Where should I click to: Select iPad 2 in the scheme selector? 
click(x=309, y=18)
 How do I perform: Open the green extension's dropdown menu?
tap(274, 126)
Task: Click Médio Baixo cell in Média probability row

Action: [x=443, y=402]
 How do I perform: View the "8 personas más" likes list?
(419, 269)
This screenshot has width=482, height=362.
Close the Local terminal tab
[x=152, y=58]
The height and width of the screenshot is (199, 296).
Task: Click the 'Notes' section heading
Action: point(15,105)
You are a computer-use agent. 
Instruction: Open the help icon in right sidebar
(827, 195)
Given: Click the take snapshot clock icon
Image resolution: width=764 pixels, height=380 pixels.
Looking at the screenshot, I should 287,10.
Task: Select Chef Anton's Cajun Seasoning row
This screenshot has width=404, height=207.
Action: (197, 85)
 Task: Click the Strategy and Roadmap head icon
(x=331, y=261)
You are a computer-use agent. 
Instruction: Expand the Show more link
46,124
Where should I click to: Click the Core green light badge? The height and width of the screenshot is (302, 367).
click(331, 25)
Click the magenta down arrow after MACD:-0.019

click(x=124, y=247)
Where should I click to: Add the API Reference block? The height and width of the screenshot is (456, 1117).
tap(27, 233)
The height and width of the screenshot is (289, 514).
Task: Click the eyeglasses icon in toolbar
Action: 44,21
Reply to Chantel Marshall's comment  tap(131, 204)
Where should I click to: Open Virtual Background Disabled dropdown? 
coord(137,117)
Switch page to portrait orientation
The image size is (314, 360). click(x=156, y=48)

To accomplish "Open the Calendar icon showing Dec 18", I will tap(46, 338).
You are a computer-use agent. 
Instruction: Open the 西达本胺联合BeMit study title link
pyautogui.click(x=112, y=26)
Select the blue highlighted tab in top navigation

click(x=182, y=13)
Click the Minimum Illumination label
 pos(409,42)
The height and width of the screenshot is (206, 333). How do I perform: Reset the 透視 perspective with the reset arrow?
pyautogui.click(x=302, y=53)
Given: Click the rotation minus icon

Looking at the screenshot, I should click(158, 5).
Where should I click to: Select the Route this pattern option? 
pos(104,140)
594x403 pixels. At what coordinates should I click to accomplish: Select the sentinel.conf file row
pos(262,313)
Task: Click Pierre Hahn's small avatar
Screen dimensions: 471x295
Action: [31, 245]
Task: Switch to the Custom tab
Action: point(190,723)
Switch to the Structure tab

- [TASK OBJECTIVE]: The entries above should be repeated exactly, every one of them.

- [RESULT OF THE TASK]:
Where should I click to: Select iPad 2 in the scheme selector? 
click(x=309, y=18)
 How do I perform: Open the green extension's dropdown menu?
tap(274, 126)
Task: Click Médio Baixo cell in Média probability row

Action: [x=443, y=402]
 How do I perform: View the "8 personas más" likes list?
(419, 269)
This screenshot has width=482, height=362.
Close the Local terminal tab
[x=152, y=58]
The height and width of the screenshot is (199, 296).
Task: Click the 'Notes' section heading
Action: point(15,105)
You are a computer-use agent. 
Instruction: Open the help icon in right sidebar
(827, 195)
Given: Click the take snapshot clock icon
Image resolution: width=764 pixels, height=380 pixels.
Looking at the screenshot, I should 287,10.
Task: Select Chef Anton's Cajun Seasoning row
This screenshot has width=404, height=207.
Action: (197, 85)
 Task: Click the Strategy and Roadmap head icon
(x=331, y=261)
You are a computer-use agent. 
Instruction: Expand the Show more link
46,124
Where should I click to: Click the Core green light badge? The height and width of the screenshot is (302, 367).
click(331, 25)
Click the magenta down arrow after MACD:-0.019

click(x=124, y=247)
Where should I click to: Add the API Reference block? The height and width of the screenshot is (456, 1117).
tap(27, 233)
The height and width of the screenshot is (289, 514).
Task: Click the eyeglasses icon in toolbar
Action: 44,21
Reply to Chantel Marshall's comment  tap(131, 204)
Where should I click to: Open Virtual Background Disabled dropdown? 
coord(137,117)
Switch page to portrait orientation
The image size is (314, 360). click(x=156, y=48)

To accomplish "Open the Calendar icon showing Dec 18", I will tap(46, 338).
You are a computer-use agent. 
Instruction: Open the 西达本胺联合BeMit study title link
pyautogui.click(x=112, y=26)
Select the blue highlighted tab in top navigation

click(x=182, y=13)
Click the Minimum Illumination label
 pos(409,42)
The height and width of the screenshot is (206, 333). How do I perform: Reset the 透視 perspective with the reset arrow?
pyautogui.click(x=302, y=53)
Given: Click the rotation minus icon

Looking at the screenshot, I should click(158, 5).
Where should I click to: Select the Route this pattern option? 
pos(104,140)
594x403 pixels. At what coordinates should I click to accomplish: Select the sentinel.conf file row
pos(262,313)
Task: Click Pierre Hahn's small avatar
Screen dimensions: 471x295
Action: [31, 245]
Task: Switch to the Custom tab
Action: point(190,723)
Switch to the Structure tab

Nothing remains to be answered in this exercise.